Em atualização
O Banco Central Europeu (BCE) decidiu, como esperado e num contexto marcado pela guerra no Médio Oriente que levanta receios quanto à inflação, manter inalterada nos 2% a taxa de depósito.
Jon Hicks
Apesar da guerra no Médio Oriente, o Conselho do Banco Central Europeu (BCE) decidiu, esta quinta-feira, “manter as três taxas de juro diretoras inalteradas”, afirmando que “está determinado em assegurar que a inflação estabiliza no seu objetivo de 2% a médio prazo”.
“A guerra no Médio Oriente tornou as perspetivas consideravelmente mais incertas, criando riscos em alta para a inflação e riscos em baixa para o crescimento económico. Terá um impacto significativo na inflação a curto prazo através de preços mais elevados dos produtos energéticos. As suas implicações a médio prazo dependerão quer da intensidade quer da duração do conflito e da forma como os preços dos produtos energéticos afetarão os preços no consumidor e a economia”, lê-se no comunicado.

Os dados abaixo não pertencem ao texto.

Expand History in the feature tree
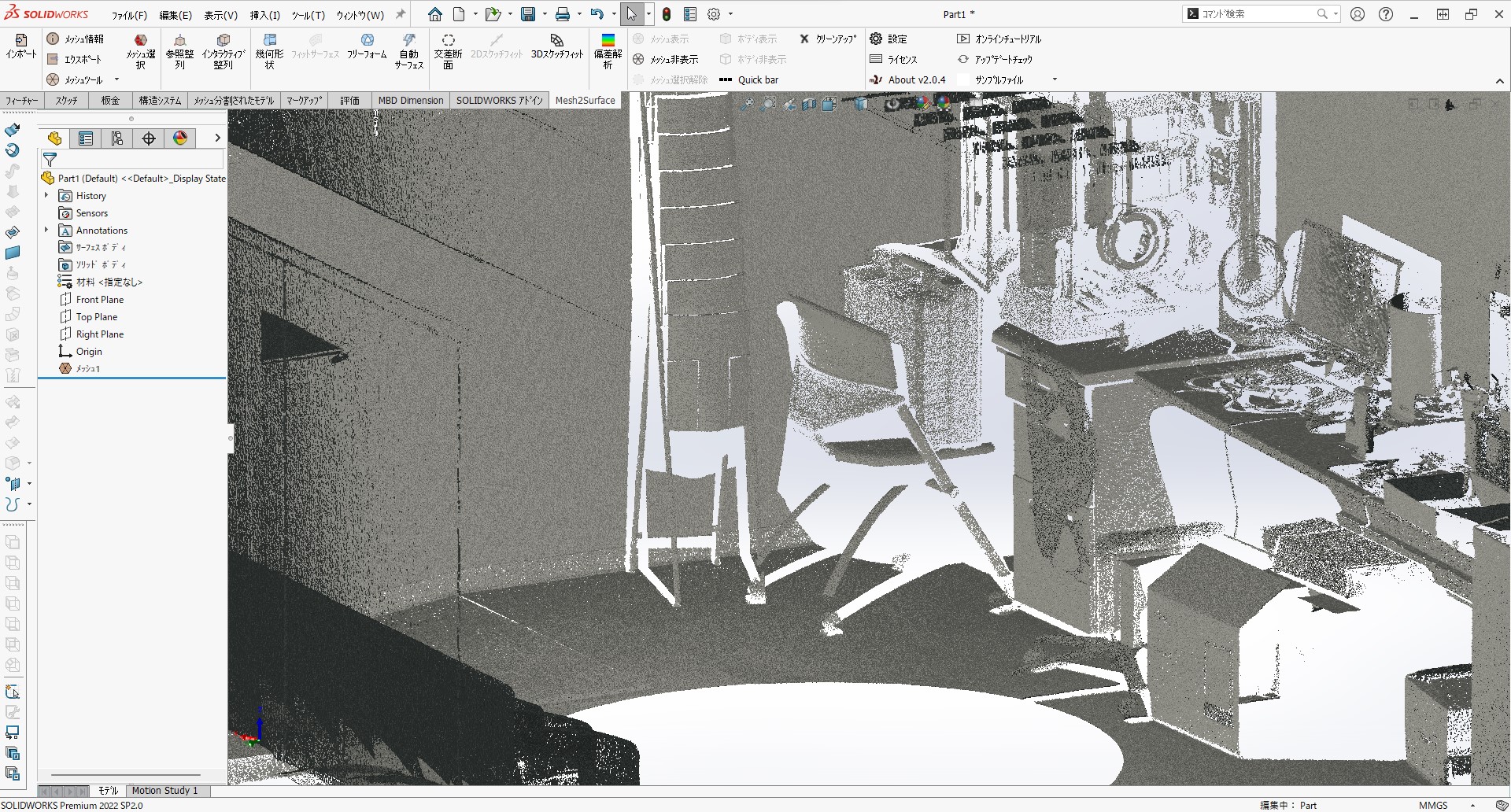 coord(46,195)
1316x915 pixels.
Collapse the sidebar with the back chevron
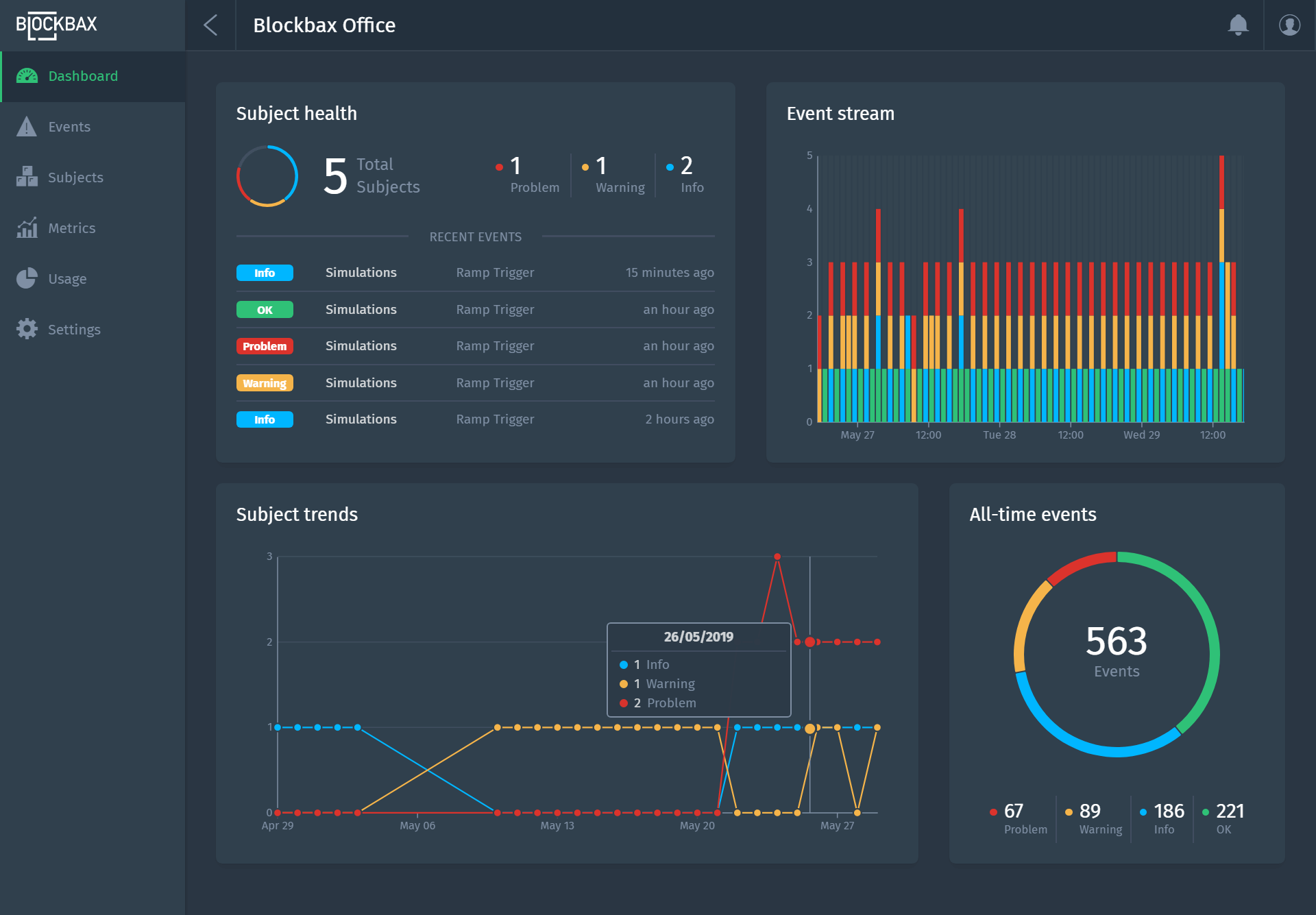tap(210, 25)
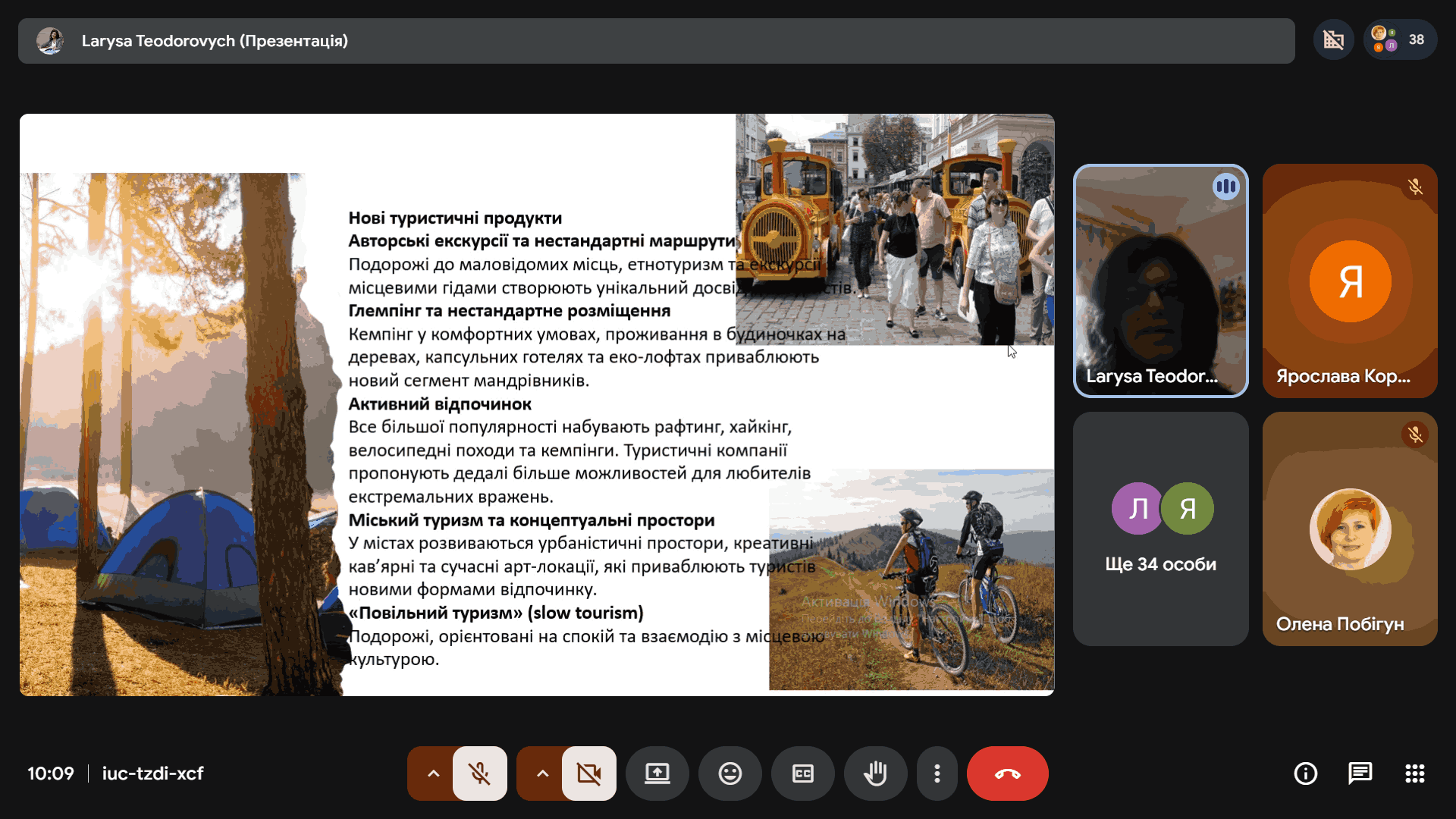1456x819 pixels.
Task: Toggle closed captions button
Action: pos(802,774)
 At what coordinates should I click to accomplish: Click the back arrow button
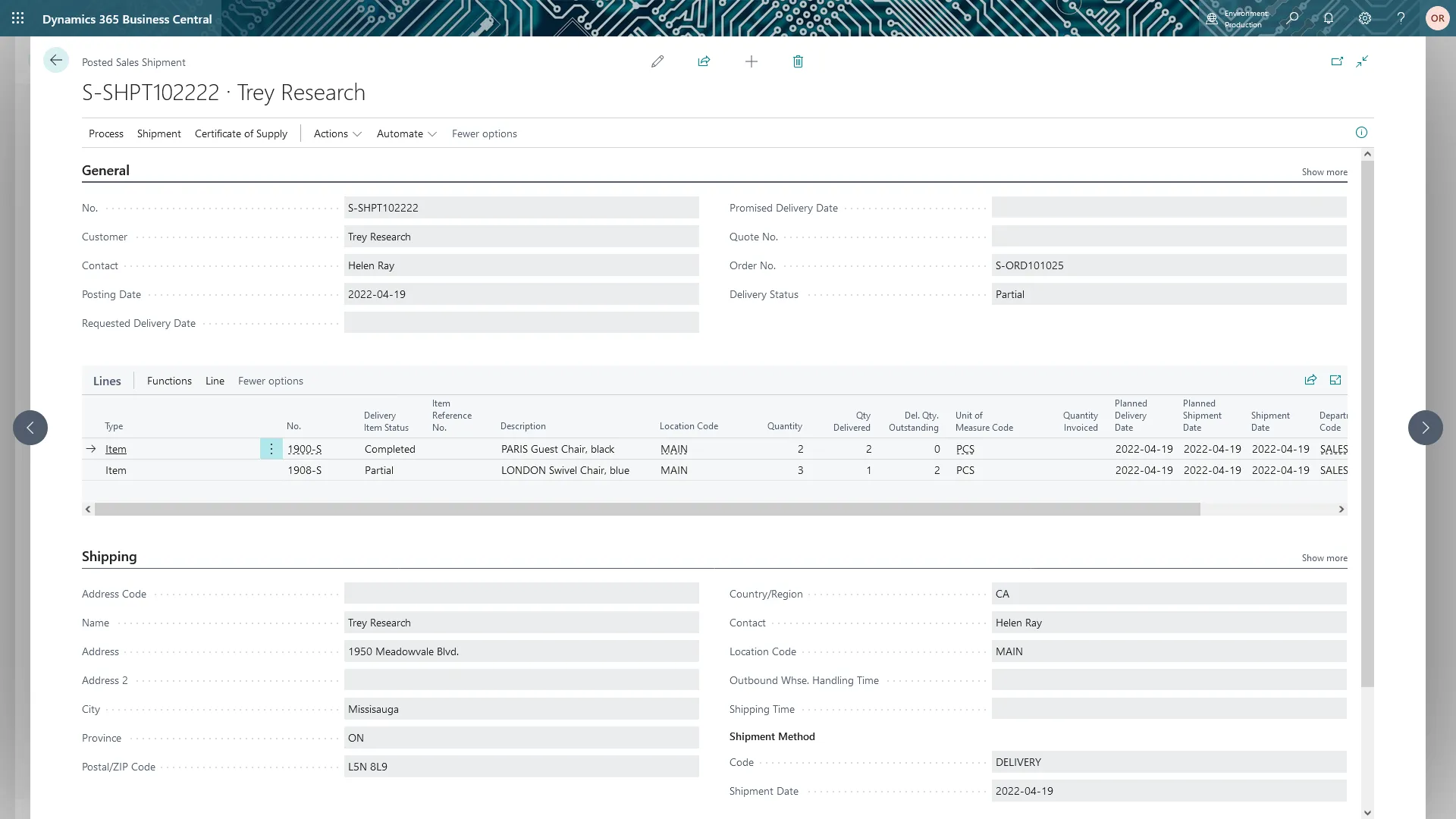pyautogui.click(x=56, y=61)
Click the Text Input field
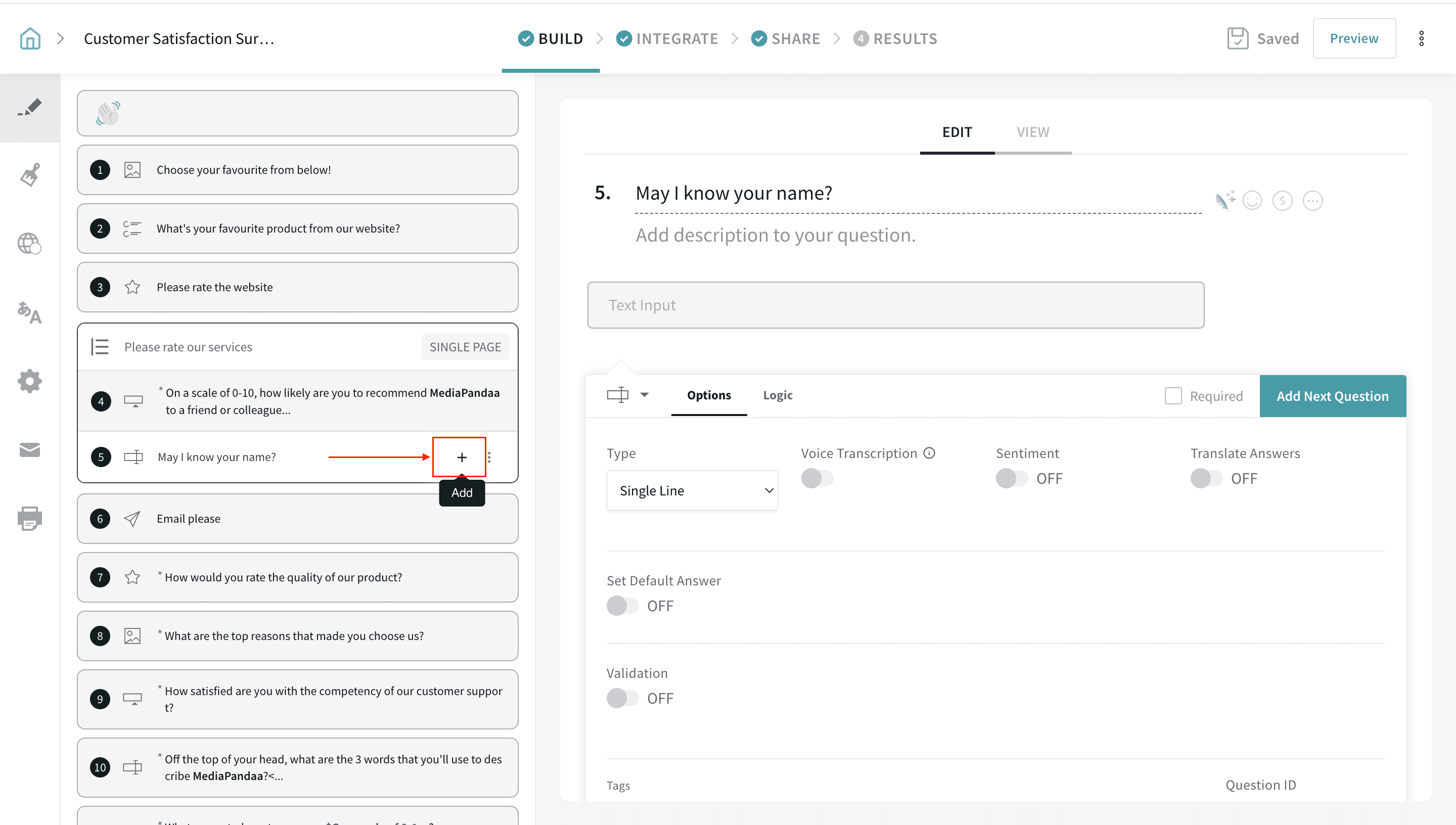The height and width of the screenshot is (825, 1456). [x=895, y=305]
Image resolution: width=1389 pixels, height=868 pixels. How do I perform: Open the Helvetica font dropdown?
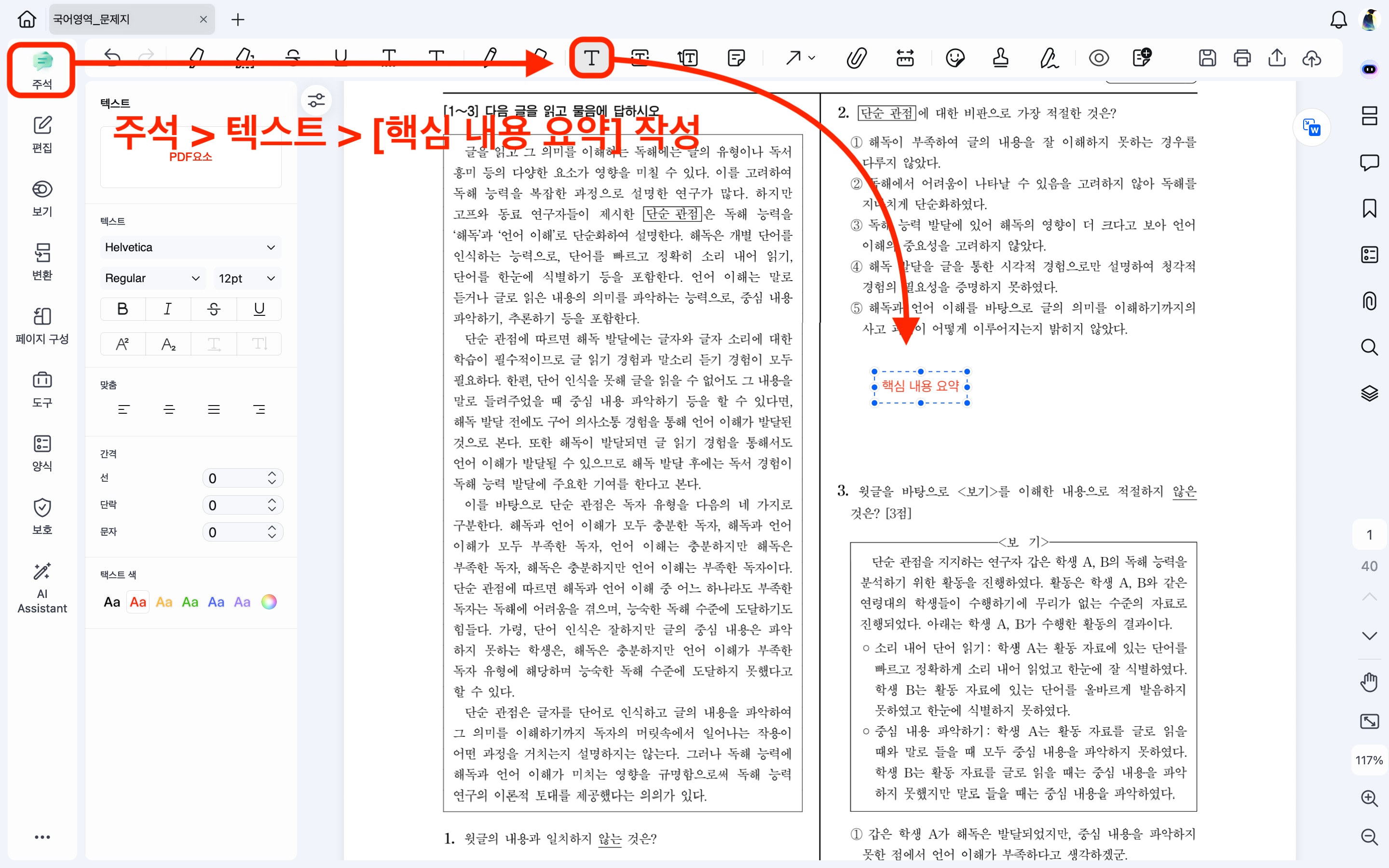click(x=191, y=247)
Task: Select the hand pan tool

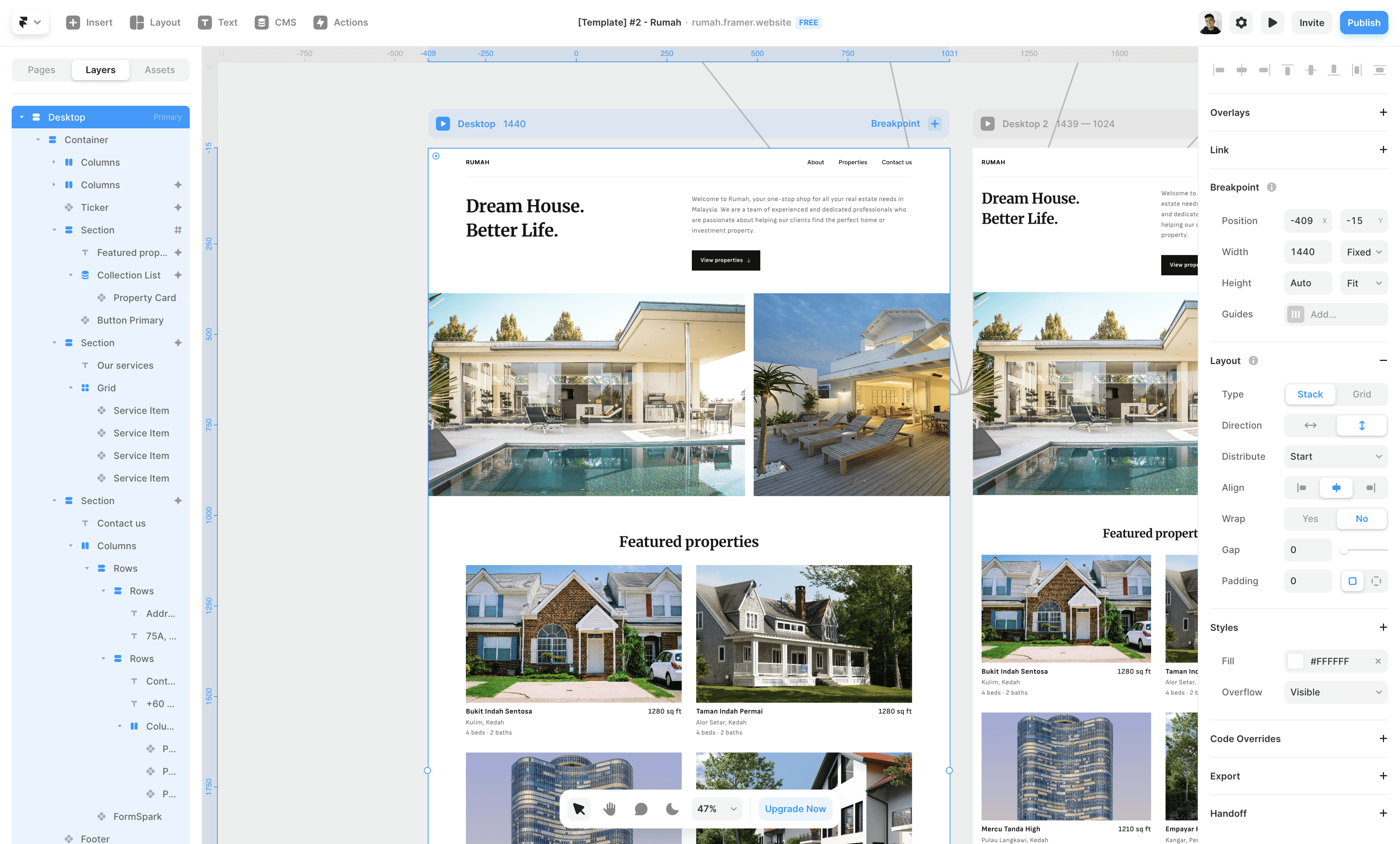Action: point(610,809)
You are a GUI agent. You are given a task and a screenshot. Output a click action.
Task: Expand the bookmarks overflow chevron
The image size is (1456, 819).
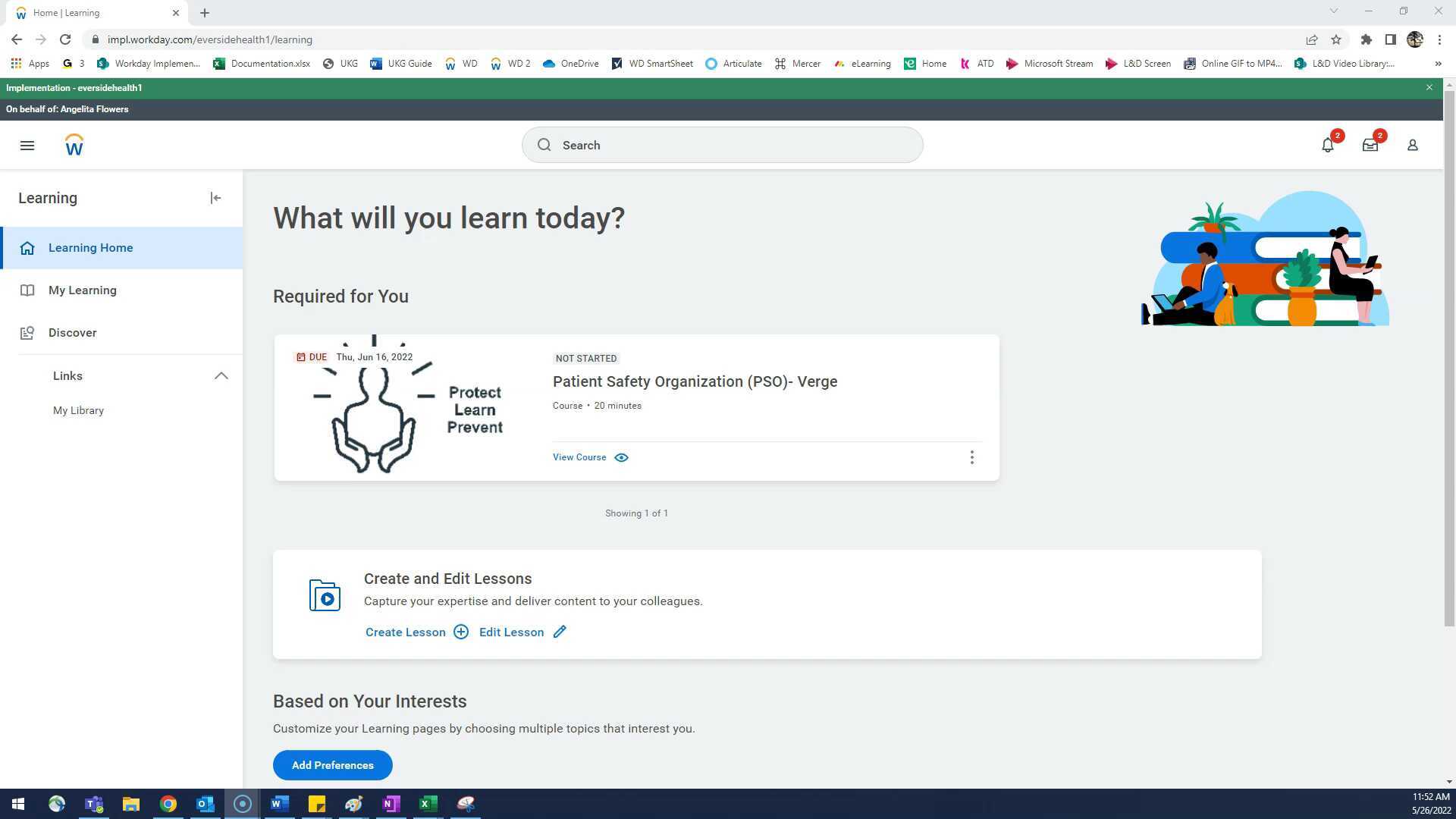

A reunião do BCE ocorreu numa altura em que as tensões no Médio Oriente, incluindo o encerramento do estreito de Ormuz, por onde passa cerca de 20% da produção global de petróleo e quase 20% do gás natural liquefeito, têm trazido uma maior volatilidade nos preços, em particular da energia, e depois de ontem a Reserva Federal dos EUA ter decidiu também manter os juros inalterados.